* _Material for this task_:
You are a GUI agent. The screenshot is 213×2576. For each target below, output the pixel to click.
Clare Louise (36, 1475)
--
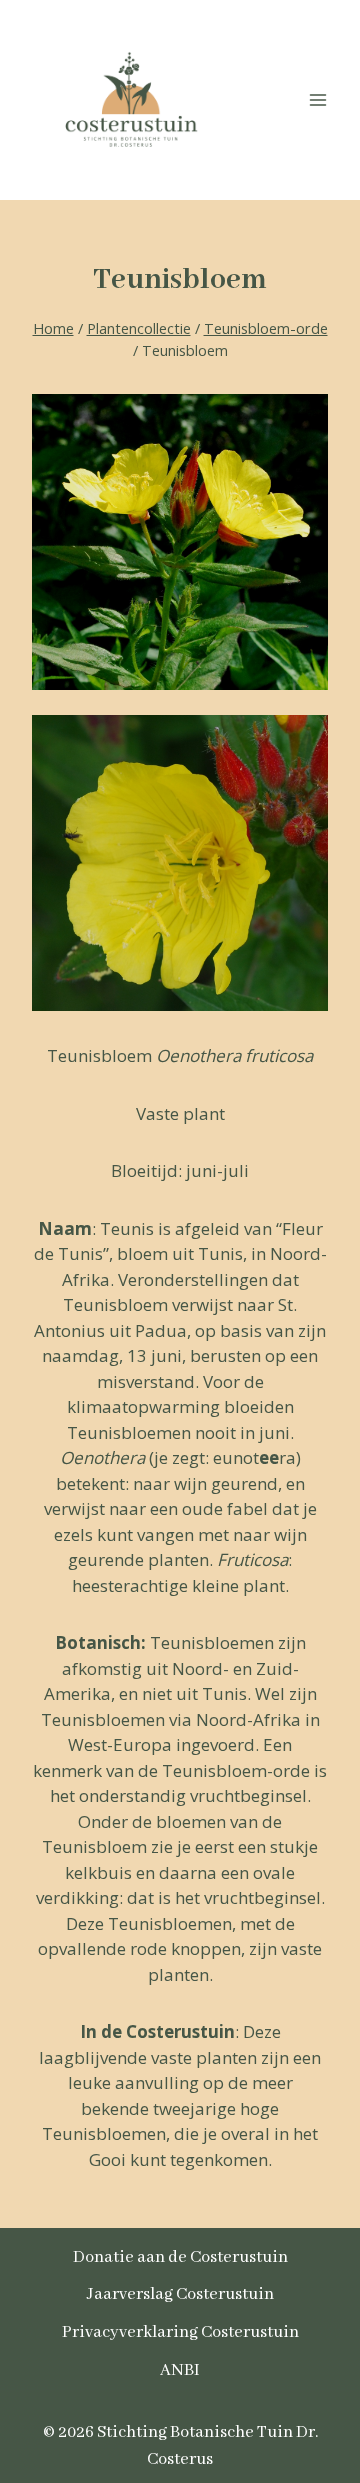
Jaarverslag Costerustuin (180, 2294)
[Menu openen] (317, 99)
* * *
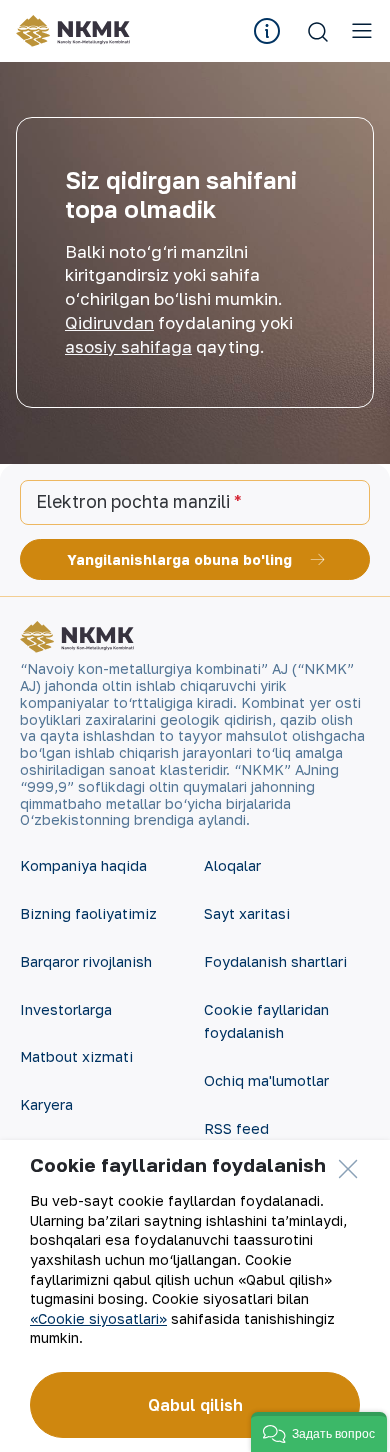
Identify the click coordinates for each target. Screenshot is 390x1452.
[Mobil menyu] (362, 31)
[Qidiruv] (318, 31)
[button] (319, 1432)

* _Your instructions_:
Copy out each line of the data above, exactly, if it lies between the line holding "You are a GUI" and the line holding "Clare Louise (36, 1475)", inclusive; copy no other line.

* _Result of this task_:
You are a GUI agent. The screenshot is 213×2576. For each target below, output the pixel to click.
Clare Louise (36, 1475)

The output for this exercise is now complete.